We do not compress the repository as we are new to it we would like to know which is best method.

  • What commands/scripts do you use to check the last good known configuration/other tasks as you mentioned?

java  -jar oak-run-1.8.2.jar check  /datadir/AEM/author/crx-quickstart/repository/segmentstore/

Can you make sure that oak-jar version that you use for maintenance tasks matches with CRX-oak versions in both author and publish instances?

Yes we are using the version compatible with our oak-repository

our aem version is 6.4

pavankumarr6544

05-02-2019

Hi gaurav,

Actually when we are checking for last known good configuration we are not able to find one.

When we search using the groovyscript load method then we are finding a 1000 nodes which are corrupted.

We asked adobe if there are any steps to remove them automatically without deleting one by one. They have not responded to it.

We just want to understand where we are going wrong in checking configuration of corrupted segment store.

We need support in maintenance of the server to check how to maintan the server and do disaster recover of repository

Gaurav-Behl

MVP

04-02-2019

Do you mean to say corruption happens due to garbage collection and the trigger event is when you check last known good configuration or you mean that you fix the corruption after reverting to the last good known configuration?
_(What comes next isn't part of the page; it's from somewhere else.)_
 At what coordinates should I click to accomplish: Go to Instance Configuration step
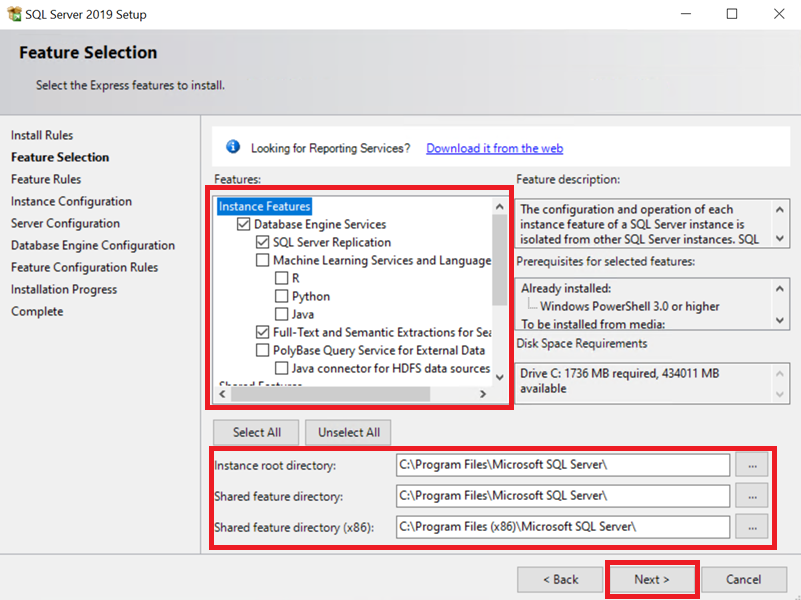click(x=71, y=201)
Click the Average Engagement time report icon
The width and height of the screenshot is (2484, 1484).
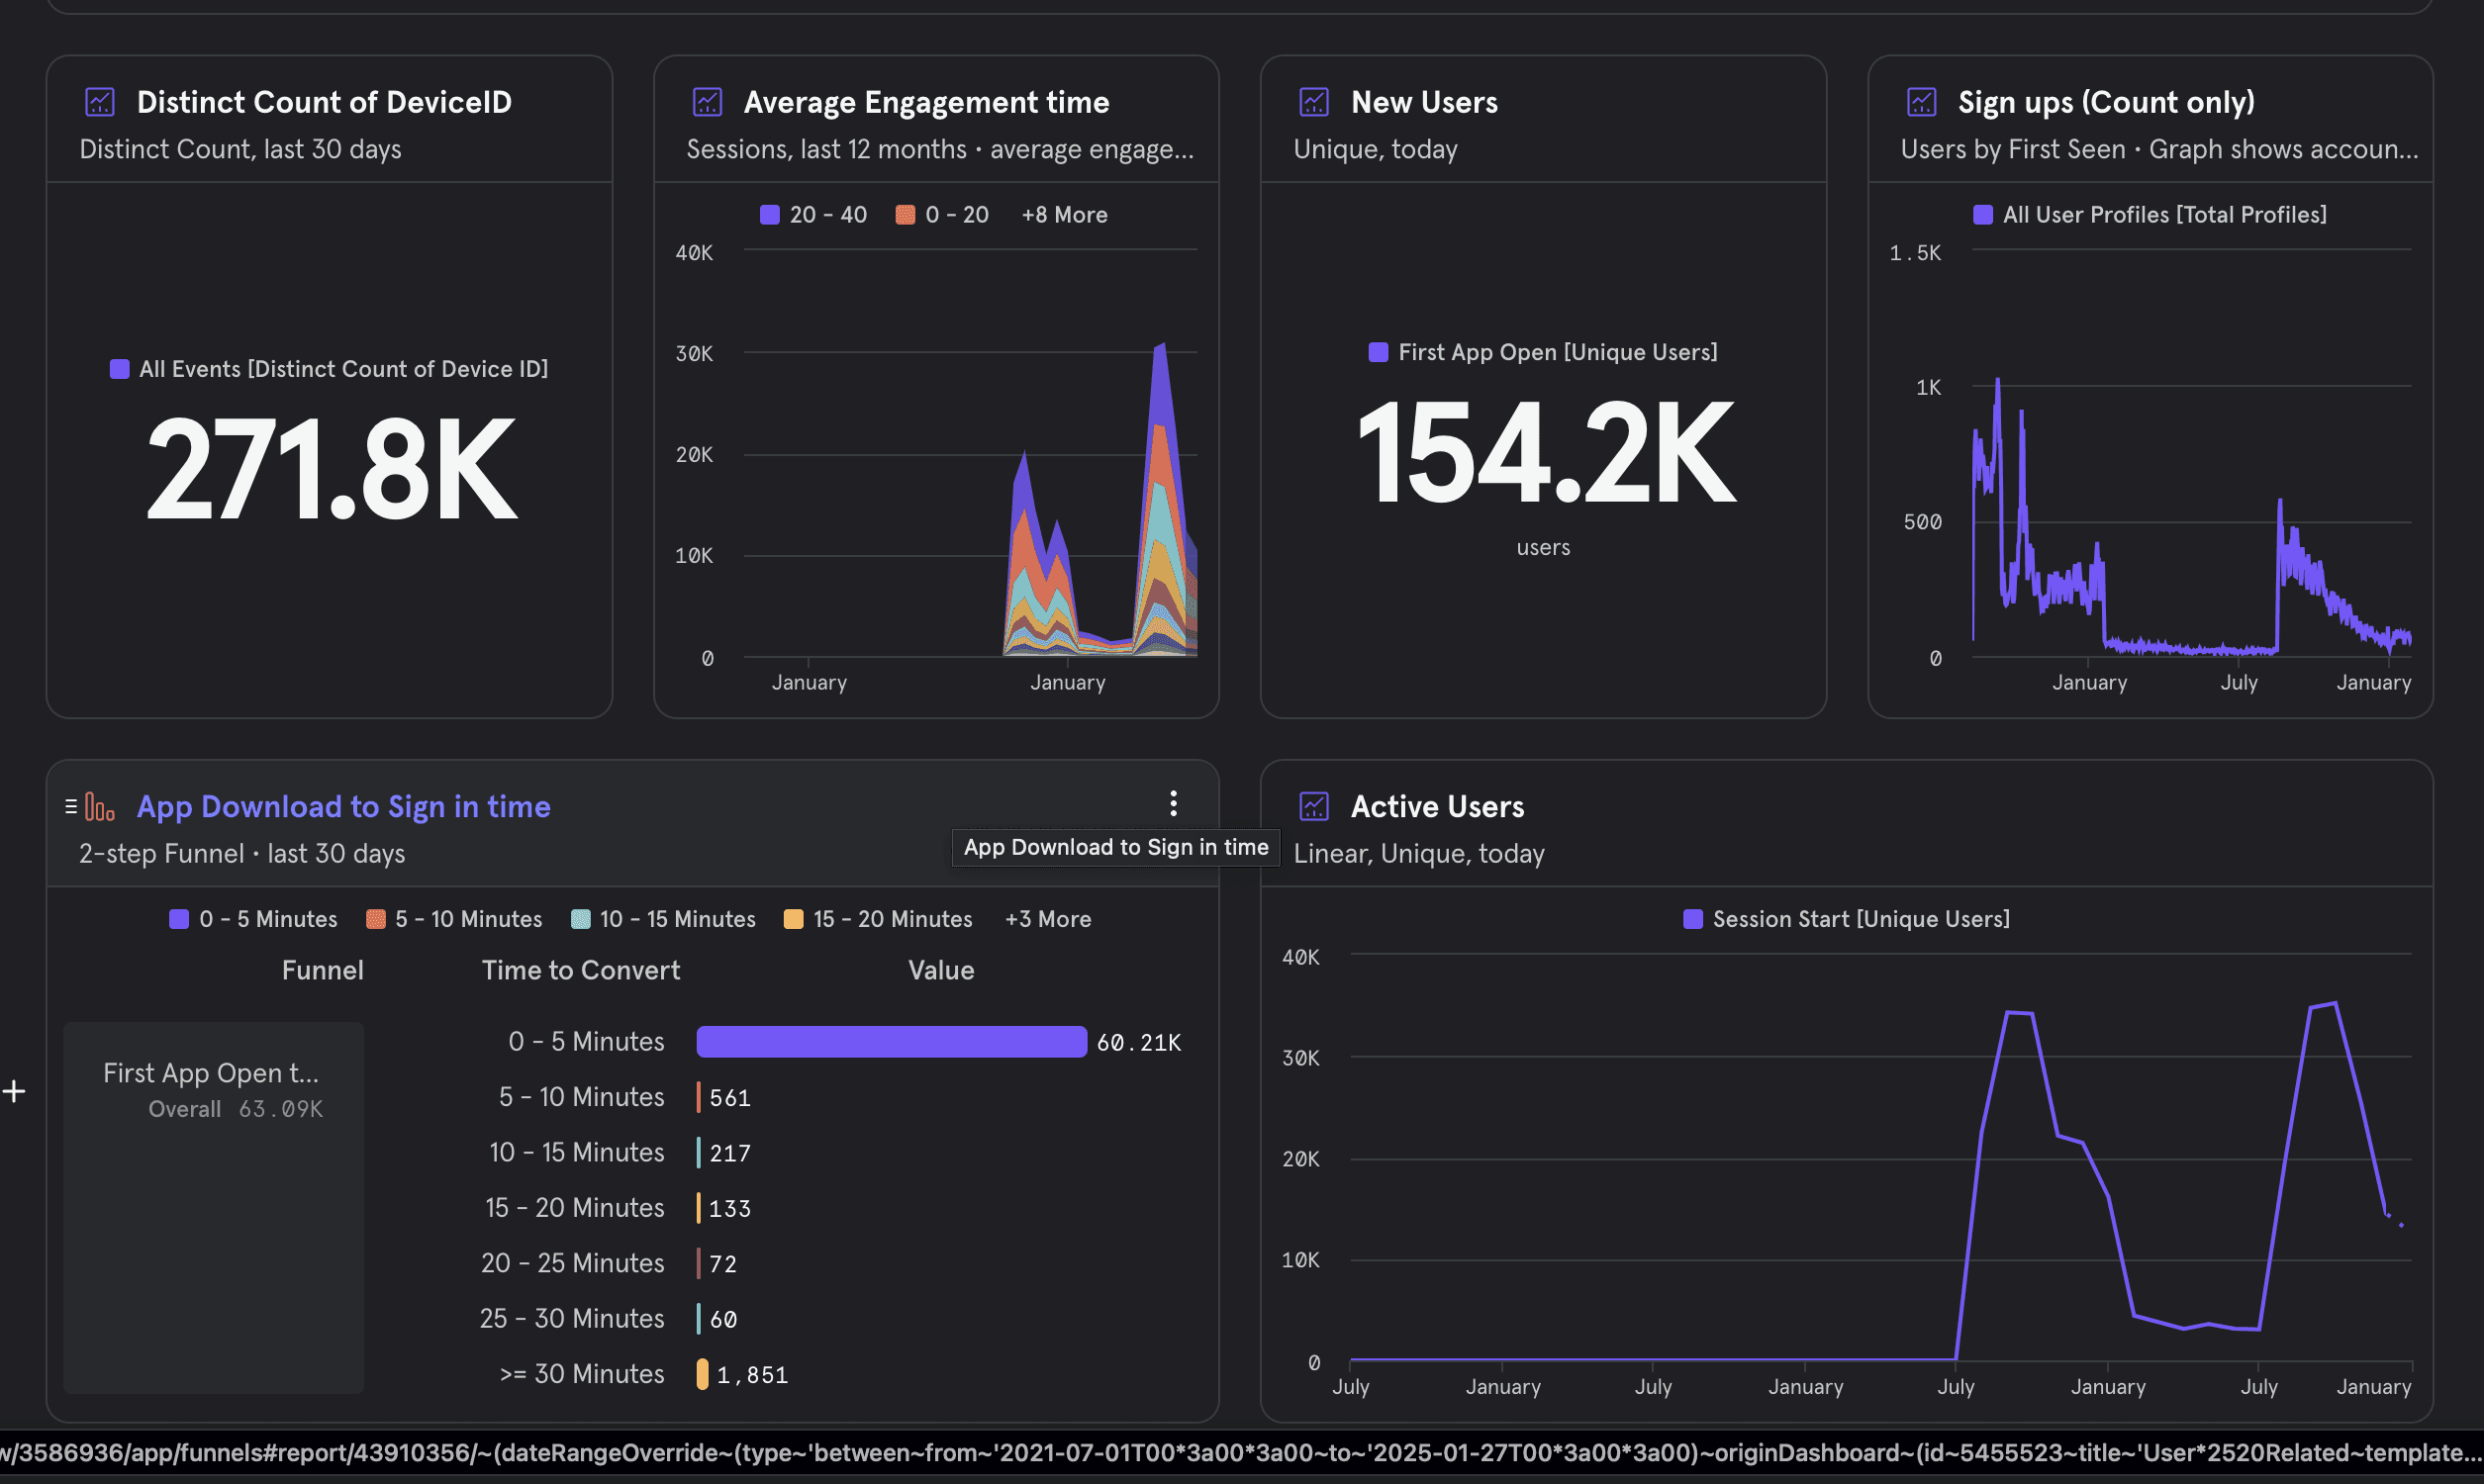click(x=707, y=102)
In any case, the root cause must be logged in error.log file(s).

Couple of questions:

  • Does the corruption happen with segmentstore or indexes or both?
  • Do you compact/compress the repo periodically, offline or online?
  • What commands/scripts do you use to check the last good known configuration/other tasks as you mentioned?
  • Can you make sure that oak-jar version that you use for maintenance tasks matches with CRX-oak versions in both author and publish instances?